According to Paul Graham’s What Business Can Learn from Open Source, people are more productive when they work at their own hours in their homes. He uses the examples of software startups versus established software companies.
This leads me to wonder how should businesses, which have a lot of capital invested in equipment, manage the work hours of their employees. The employees have to be in contact with the machines at scheduled times, if the machines are to be operated efficiently and economically. Examples: Intel’s semiconductor FABs with their process developing and monitoring physicists and chemists, airline companies and their pilots and airplane maintenance technicians, car assembly plants.
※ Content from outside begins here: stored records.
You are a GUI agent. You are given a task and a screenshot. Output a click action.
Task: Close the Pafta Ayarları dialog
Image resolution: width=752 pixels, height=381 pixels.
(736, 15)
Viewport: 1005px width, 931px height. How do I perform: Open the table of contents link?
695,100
Maybe it is a significant fact that those businesses, which have expensive equipment, do not lock into uniform office cubicles those employees, who deal with the equipment on daily basis. Sailors on a ship sometimes need to be available 24 hours a day to handle emergencies. They work under different weather conditions. They have shore leaves. Shop workers need to be in the shop during its work hours, because it is when the customers come in. However they do not sit in offices or waste time in meetings. They stand and serve customers, reorder the inventory, or whatever. The “expensive equipment” in their case is the shop’s inventory and fixtures which entice customers to leave their money in the shop.
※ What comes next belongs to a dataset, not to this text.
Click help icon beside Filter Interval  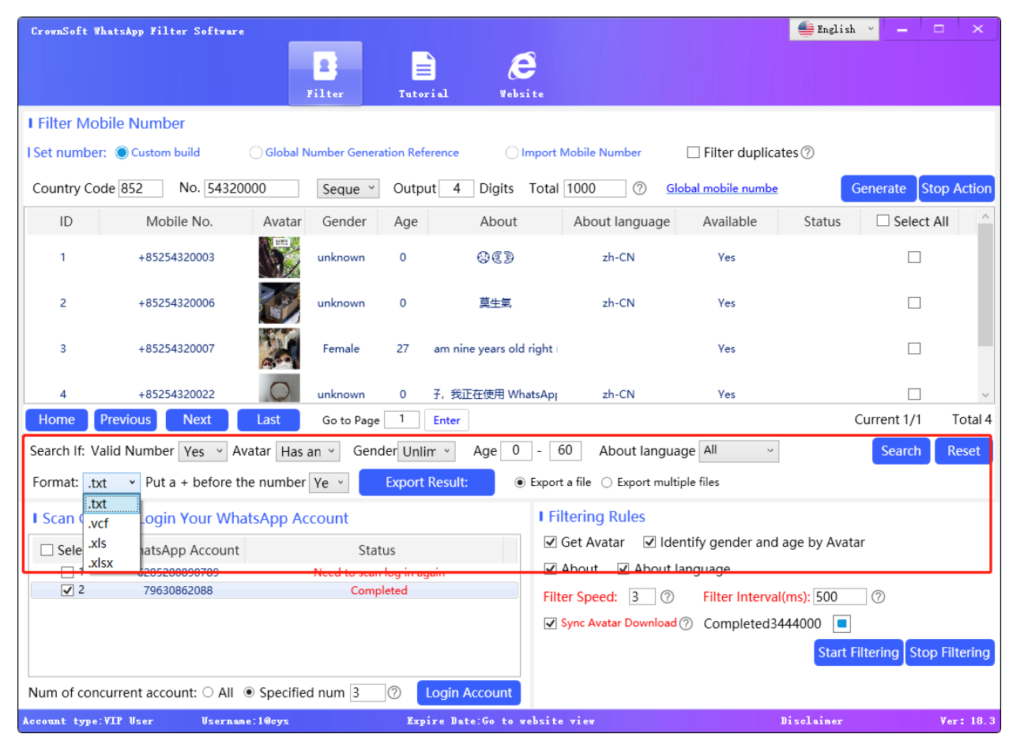point(878,597)
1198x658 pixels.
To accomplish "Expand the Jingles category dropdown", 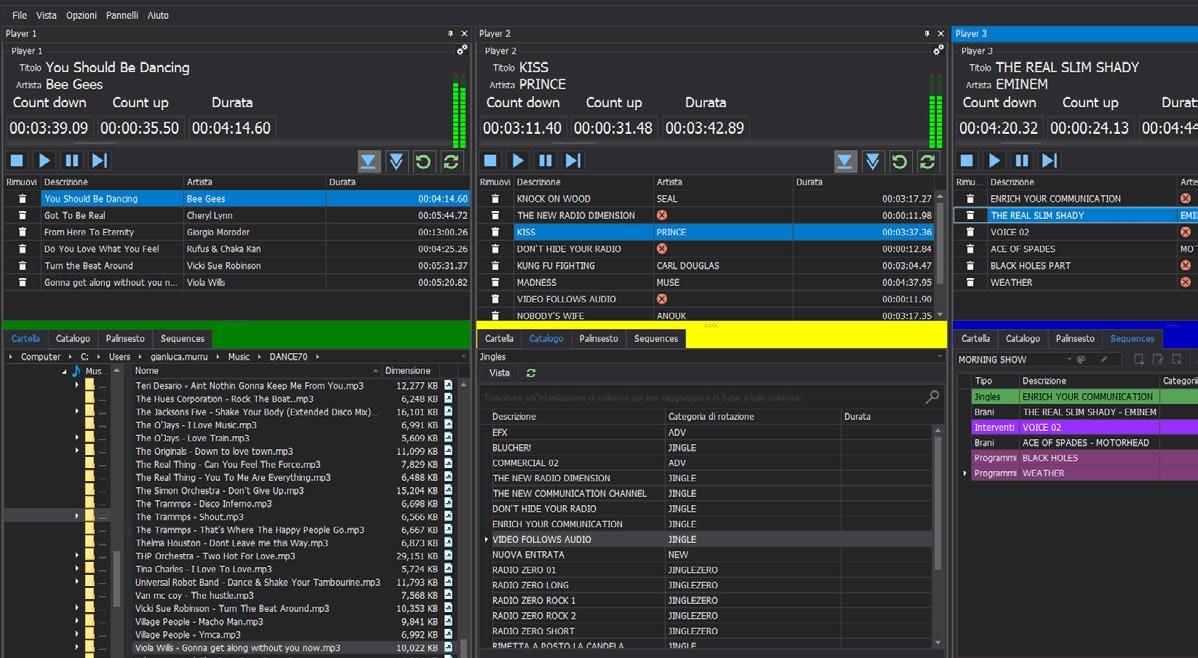I will click(x=939, y=356).
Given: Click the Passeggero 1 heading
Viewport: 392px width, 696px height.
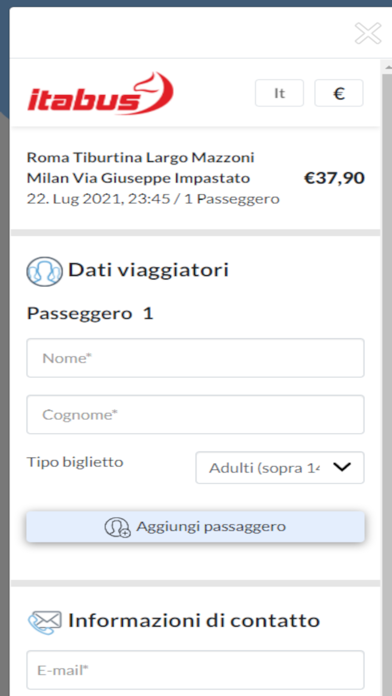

So it seems that it is only those businesses, which do not need to provide their employees with expensive capital equipment, do lock their employees into a 09:00-17:00 day in boring offices and lots of meetings. It is precisely those companies, for which Graham’s conclusions seem to be true. The work done for those companies could be done from employee’s home at his own hours – the inexpensive equipment (such as a PC with one or two specialized peripherals) could be installed at his home. The profession is not necessarily software development. It could as well be a telemarketing operation (heaven forbid).